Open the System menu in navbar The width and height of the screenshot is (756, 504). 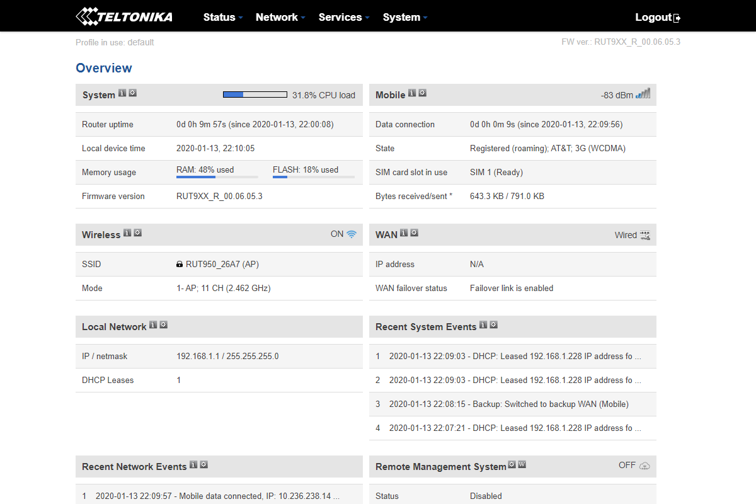pyautogui.click(x=404, y=17)
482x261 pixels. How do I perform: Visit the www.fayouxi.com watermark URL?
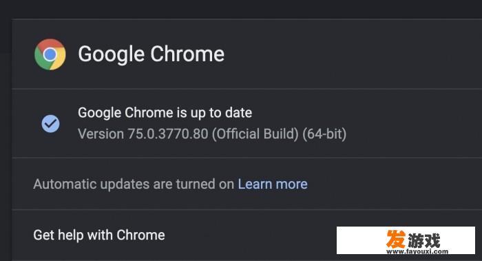coord(417,251)
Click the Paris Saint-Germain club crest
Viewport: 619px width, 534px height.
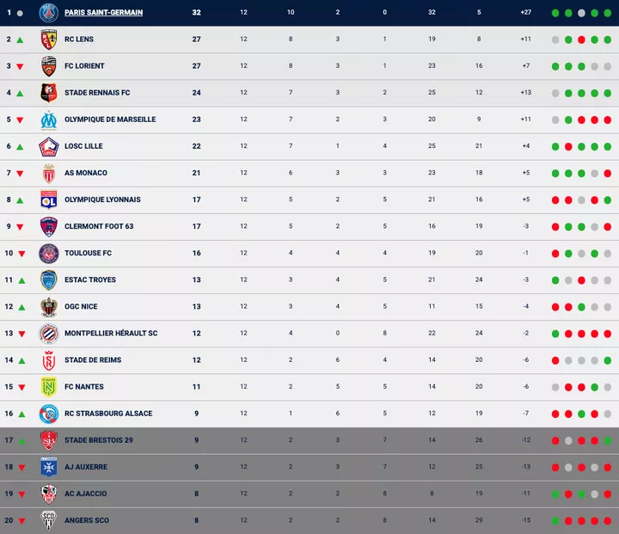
- - -
[YOUR TASK]
Print exactly the line containing "Click the Paris Saint-Germain club crest" and every line after it through the final line above, and leave all pictures out.

[WRITTEN RESPONSE]
Click the Paris Saint-Germain club crest
Viewport: 619px width, 534px height.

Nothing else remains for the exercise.